The fruit of Hondurodendron is known by local people as "guayaba" because of its superficial resemblance to guava, Psidium guajava. However, the fruit is not succulent, but functionally a nut, eaten by small mammals.

Garden researchers publish more than a hundred new plant species each year. In 2009, Garden scientists published an estimated 145 new species, but only a few of them represented new genera.

"Although many botanists describe numerous species as part of our scientific work, to describe a new genus is perhaps a once in a lifetime experience," said Ulloa. "This mysterious tree was brought to my attention in May of 2007 and involved morphological and molecular work from four researchers from four institutions in three countries to solve and finally show that this was not only a species new to science, but also a new genus of the family Aptandraceae."

Hondurodendron is only known from Parque El Cusuco, located west of San Pedro Sula, Corts Province, in northwestern Honduras. It appears to be widely, but sparsely distributed within the park. It's found mainly as an understory tree, growing under a high forest canopy, also occurring in forests disturbed by natural tree-falls and alongside trails; it grows in well-drained soils, on slopes and ridgetops.

Hondurodendron is known only from scattered populations within a single mountain range, a forested area that is largely surrounded by agriculture lands. Because logging and grazing by livestock occur within the bounds of the national park, the authors assigned the species a provisional conservation status of Endangered following the International Union for Conservation of Nature (IUCN) guidelines.

Compared with other Central American countries, Honduras is poorly known botanically and has no modern published flora. When the specimens were first discovered, Ulloa and her team compared the plant to the country's checklist and the new Catlogo de las Plantas Vasculares de Honduras (the Catalogue of Vascular Plants of Honduras), but did not find a match nor could assign it to any previously known Central American plant genus or family. A molecular analysis based on four genes ultimately made it possible to detect its relationships accurately and the authors placed the genus in the family Aptandraceae.

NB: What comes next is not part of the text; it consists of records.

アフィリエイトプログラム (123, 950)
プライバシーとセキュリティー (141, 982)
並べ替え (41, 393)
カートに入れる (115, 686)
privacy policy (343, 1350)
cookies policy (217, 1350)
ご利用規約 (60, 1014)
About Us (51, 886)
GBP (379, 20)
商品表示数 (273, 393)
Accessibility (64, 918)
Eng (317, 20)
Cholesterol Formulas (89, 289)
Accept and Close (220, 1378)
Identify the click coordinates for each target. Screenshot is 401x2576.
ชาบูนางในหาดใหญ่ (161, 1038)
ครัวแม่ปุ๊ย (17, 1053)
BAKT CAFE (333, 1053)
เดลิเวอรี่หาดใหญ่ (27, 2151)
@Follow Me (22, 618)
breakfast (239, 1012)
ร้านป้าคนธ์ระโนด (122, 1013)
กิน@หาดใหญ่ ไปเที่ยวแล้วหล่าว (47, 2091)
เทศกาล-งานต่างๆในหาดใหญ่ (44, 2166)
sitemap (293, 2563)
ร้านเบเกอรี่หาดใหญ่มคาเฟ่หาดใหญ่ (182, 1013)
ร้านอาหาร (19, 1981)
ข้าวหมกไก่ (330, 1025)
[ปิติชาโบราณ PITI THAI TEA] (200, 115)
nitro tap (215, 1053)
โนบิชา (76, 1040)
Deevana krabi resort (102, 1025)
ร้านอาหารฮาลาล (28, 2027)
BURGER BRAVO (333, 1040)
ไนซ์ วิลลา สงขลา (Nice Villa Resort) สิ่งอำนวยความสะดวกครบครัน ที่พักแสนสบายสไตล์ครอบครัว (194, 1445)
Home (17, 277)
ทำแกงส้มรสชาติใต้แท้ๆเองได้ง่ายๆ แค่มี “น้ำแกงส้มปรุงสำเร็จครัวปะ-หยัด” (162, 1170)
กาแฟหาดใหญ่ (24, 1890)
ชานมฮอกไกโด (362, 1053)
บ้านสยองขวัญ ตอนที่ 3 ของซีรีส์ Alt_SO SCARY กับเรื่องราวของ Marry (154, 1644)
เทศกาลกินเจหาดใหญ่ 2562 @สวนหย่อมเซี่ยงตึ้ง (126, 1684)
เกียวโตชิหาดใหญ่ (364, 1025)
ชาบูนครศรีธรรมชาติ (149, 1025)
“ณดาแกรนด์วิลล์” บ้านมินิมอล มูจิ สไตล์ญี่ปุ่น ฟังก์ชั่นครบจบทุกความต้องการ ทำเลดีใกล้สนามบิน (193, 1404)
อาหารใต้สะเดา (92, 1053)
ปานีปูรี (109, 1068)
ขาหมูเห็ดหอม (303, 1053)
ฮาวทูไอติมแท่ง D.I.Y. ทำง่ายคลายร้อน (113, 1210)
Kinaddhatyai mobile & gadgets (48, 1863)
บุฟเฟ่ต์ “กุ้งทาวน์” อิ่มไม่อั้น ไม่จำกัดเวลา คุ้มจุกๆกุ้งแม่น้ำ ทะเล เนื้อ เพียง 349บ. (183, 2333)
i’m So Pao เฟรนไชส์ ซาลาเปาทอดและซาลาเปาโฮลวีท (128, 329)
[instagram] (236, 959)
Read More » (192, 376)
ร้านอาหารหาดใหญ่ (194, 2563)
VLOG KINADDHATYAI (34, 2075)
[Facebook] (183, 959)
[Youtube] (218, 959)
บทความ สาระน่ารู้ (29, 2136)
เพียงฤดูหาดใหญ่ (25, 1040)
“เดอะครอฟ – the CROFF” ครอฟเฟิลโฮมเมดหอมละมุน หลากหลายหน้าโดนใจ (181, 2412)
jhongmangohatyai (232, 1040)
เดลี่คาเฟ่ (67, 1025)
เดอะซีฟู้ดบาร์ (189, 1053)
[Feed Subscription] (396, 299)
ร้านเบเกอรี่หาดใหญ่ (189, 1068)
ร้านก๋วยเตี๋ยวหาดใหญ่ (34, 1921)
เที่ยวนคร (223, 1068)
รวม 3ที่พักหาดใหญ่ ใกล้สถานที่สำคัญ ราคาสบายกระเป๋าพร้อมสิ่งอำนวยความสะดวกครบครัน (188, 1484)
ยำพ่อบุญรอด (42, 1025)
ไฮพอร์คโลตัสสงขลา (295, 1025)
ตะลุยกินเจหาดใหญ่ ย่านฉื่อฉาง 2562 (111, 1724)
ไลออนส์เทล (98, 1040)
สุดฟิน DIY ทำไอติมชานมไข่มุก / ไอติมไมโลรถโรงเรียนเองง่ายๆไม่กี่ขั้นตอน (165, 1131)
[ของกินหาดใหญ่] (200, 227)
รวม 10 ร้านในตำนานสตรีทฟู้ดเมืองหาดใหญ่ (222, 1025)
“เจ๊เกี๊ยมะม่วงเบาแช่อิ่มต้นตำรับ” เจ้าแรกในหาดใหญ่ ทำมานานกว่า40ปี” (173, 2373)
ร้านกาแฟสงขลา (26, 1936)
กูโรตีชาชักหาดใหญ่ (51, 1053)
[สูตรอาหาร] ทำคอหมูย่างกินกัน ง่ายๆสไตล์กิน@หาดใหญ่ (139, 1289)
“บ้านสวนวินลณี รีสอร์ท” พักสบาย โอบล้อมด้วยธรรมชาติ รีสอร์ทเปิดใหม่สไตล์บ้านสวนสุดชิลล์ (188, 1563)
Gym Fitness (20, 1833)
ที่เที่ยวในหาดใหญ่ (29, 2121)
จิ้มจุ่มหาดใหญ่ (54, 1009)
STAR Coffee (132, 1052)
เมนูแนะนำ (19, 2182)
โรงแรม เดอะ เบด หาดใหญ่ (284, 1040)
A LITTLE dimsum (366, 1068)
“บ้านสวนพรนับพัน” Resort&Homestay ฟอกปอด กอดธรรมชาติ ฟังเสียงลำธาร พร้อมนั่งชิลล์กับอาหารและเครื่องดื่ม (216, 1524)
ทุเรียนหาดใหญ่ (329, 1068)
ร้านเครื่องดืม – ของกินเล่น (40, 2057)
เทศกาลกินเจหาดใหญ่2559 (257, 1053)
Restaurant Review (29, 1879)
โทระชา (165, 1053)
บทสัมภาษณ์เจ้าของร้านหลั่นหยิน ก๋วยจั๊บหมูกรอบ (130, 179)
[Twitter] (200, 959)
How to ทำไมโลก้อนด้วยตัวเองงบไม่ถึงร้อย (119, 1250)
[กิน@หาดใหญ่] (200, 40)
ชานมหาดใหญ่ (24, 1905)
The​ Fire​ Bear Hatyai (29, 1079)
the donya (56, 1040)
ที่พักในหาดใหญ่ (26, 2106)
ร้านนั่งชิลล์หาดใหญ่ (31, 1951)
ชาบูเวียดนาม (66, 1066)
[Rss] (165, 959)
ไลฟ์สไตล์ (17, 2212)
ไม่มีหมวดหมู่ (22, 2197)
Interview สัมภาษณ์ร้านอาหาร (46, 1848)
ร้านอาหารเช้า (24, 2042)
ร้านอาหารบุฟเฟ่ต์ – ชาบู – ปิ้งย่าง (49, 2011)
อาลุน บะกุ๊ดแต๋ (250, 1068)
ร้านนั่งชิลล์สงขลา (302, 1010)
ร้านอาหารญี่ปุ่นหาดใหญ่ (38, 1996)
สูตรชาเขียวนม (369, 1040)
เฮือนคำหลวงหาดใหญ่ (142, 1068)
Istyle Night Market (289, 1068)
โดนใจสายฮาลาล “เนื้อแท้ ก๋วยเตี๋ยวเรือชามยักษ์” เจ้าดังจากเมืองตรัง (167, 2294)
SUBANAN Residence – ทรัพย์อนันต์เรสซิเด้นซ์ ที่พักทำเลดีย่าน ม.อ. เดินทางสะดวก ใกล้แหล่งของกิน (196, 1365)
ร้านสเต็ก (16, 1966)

With scientists working on six continents in 38 countries around the globe, the Garden has one of the three largest plant science programs in the world, along with The New York Botanical Garden and the Royal Botanic Gardens, Kew (outside London). The Garden focuses its work on areas that are rich in biodiversity yet threatened by habitat destruction, and operates the world's most active research and training program in tropical botany. Scientific study at the Garden focuses on the exploration of selected tropical regions, which encompass Earth's least known, most diverse, and most rapidly vanishing ecosystems. Because of the speed with which irreversible changes occur in tropical regions, the Garden has made a long-term commitment and assumed a leadership role in the study and conservation of these imperiled habitats.